Misher’s interest in engineering started in eighth grade in his first Gateway To Technology class, a PLTW program. He learned that “engineers will be needed in the future.” In 10th grade, he started taking more PLTW classes. He has an uncle who lives in California and works as a civil engineer.
“It’s something I’d like to do,” Misher said of becoming a civil engineer. “I’d like to work outside on job sites, but also work in an office.
“At Black & Veatch, it’s a team. Everyone has to work together. I like to work with people, not just be on my own,” he continued.
Misher is involved in DECA, plays drums at his church and is a wide receiver on the HWHS Wildcat football team. Now that football practice and camps have started, his days are a little longer. He gets up early in the morning, goes to practice, goes back home to get cleaned up, and then drives to the office for his internship.
“The support from my family, my friends, my coaches and Black & Veatch has been great. With practice, it’s been a little tough,” said Misher.
However, he’s already looking toward the future.
“I wish I could hurry up and finish college to come back and work for them,” he said.

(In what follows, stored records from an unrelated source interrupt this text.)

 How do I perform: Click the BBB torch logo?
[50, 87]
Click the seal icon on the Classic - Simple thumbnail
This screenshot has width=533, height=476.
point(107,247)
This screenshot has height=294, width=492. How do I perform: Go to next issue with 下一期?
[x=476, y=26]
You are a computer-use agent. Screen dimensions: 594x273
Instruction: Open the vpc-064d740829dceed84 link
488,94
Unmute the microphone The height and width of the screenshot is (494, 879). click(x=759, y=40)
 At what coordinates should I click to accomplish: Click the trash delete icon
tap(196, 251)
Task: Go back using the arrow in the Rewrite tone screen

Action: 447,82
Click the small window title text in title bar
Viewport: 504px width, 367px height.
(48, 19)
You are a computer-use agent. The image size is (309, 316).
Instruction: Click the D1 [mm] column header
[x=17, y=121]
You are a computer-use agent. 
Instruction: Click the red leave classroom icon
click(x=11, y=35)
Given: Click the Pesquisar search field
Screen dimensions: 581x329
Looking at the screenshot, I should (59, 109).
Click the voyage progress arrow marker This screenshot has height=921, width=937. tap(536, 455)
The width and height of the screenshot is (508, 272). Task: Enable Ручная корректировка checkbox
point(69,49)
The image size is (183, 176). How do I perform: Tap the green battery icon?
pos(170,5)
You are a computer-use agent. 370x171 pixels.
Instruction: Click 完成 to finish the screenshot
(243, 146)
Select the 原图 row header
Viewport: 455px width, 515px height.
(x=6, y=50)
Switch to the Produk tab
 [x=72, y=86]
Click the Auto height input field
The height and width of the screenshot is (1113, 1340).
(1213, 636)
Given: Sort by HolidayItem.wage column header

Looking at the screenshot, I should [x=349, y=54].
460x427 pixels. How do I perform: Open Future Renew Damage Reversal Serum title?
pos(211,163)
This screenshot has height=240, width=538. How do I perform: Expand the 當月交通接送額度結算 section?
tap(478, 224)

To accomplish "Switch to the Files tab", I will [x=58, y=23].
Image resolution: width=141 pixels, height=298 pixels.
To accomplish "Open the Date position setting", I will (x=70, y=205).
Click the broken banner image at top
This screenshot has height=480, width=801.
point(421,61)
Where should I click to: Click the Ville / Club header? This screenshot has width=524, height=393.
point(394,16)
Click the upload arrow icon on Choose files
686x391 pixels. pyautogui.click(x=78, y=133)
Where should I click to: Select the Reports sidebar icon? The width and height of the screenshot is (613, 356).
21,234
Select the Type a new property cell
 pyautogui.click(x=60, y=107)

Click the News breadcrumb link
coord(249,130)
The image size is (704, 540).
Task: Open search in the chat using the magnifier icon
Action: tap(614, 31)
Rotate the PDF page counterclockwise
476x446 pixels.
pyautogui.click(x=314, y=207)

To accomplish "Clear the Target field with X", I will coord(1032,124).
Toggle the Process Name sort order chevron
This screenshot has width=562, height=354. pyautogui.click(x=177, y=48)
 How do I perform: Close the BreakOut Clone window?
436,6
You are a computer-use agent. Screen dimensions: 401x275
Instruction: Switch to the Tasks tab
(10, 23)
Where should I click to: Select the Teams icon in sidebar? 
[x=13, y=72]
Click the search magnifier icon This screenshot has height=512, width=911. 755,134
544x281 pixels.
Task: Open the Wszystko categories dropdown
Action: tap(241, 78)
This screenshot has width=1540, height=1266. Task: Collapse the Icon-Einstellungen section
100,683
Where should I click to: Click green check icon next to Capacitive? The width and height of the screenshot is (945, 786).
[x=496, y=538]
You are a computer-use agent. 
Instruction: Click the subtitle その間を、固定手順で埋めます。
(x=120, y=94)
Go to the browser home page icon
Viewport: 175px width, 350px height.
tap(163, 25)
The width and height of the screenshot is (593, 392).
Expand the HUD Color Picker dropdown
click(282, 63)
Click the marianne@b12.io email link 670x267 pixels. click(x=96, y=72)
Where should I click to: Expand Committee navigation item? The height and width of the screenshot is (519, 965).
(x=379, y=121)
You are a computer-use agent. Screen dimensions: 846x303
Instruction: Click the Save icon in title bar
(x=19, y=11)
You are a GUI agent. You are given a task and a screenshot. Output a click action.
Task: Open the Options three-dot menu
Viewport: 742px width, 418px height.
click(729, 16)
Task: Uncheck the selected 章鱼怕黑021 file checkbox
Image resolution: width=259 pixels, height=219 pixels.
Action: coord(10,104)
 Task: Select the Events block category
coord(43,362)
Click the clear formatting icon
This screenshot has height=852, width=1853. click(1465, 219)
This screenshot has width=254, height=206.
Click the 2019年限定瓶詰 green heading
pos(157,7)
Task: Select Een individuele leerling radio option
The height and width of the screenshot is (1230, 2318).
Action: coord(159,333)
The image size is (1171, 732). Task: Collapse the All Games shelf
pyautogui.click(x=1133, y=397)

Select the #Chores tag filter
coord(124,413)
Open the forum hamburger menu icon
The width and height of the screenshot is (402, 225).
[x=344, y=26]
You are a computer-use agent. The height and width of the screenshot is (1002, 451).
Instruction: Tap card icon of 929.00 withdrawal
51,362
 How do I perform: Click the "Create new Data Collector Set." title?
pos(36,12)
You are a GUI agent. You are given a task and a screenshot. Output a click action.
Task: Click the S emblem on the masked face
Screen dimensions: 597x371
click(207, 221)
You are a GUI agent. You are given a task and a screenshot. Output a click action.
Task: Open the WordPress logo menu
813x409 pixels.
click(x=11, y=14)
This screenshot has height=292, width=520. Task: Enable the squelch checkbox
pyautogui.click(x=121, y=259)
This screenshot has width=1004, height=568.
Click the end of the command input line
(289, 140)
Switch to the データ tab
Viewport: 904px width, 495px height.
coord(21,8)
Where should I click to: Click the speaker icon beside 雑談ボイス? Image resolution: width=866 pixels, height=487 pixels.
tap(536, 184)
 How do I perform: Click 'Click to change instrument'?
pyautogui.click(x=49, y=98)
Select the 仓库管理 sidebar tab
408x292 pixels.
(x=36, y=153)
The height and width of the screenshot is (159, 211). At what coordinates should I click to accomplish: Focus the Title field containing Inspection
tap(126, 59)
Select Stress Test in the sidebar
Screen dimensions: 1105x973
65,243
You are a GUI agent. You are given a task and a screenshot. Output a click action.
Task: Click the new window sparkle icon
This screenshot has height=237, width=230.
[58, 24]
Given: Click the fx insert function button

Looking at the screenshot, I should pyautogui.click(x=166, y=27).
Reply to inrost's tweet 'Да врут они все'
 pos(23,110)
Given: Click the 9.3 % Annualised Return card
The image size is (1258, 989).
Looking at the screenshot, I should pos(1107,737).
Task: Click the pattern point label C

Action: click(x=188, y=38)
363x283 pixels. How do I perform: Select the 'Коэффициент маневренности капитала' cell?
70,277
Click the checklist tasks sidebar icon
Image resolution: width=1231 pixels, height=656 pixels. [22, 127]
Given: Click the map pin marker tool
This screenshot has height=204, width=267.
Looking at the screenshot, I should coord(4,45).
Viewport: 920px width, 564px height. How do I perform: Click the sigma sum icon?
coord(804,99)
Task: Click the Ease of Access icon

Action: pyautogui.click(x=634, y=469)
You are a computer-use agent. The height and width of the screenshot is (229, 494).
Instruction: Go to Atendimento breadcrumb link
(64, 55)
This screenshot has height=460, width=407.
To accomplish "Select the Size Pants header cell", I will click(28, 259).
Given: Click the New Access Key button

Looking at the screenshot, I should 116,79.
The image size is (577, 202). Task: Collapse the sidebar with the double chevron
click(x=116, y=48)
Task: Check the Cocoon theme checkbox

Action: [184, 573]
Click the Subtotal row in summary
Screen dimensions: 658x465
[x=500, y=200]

He is interested in Missouri University of Science and Technology and the University of Missouri.
Ratzki explained another purpose for the internship – to increase diversity within engineering.
As a committee was discussing the possibility of the internship, it started with recruiting college students. The idea then turned to a younger, minority student with an interest in engineering. Influencing minority students while in high school could impact their college major, and eventually lead to more diversity among college interns and professionals.
“The concept proved itself,” said Ratzki. “With the right type of work and variety to keep it interesting, we can increase interest for students. It was a risk, but for the right reasons. The water and waste water field is in need of engineers overall, as well as minority engineers.
“One of the questions we ask is ‘Does your workforce look like the community?’”
“We were looking for someone who would fit in, who could work in a team environment, is eager and would come in with smile, able to do the work. We knew they wouldn’t know everything, but would have a good foundation and would make an effort,” said Ratzki.
Misher will complete his internship on August 10, just days before school starts on August 13.
Brandon Misher, a senior at HWHS, reviews drawings for an engineering project. He is an intern
at Black & Veatch, a global engineering firm, in the Chesterfield, Mo. office.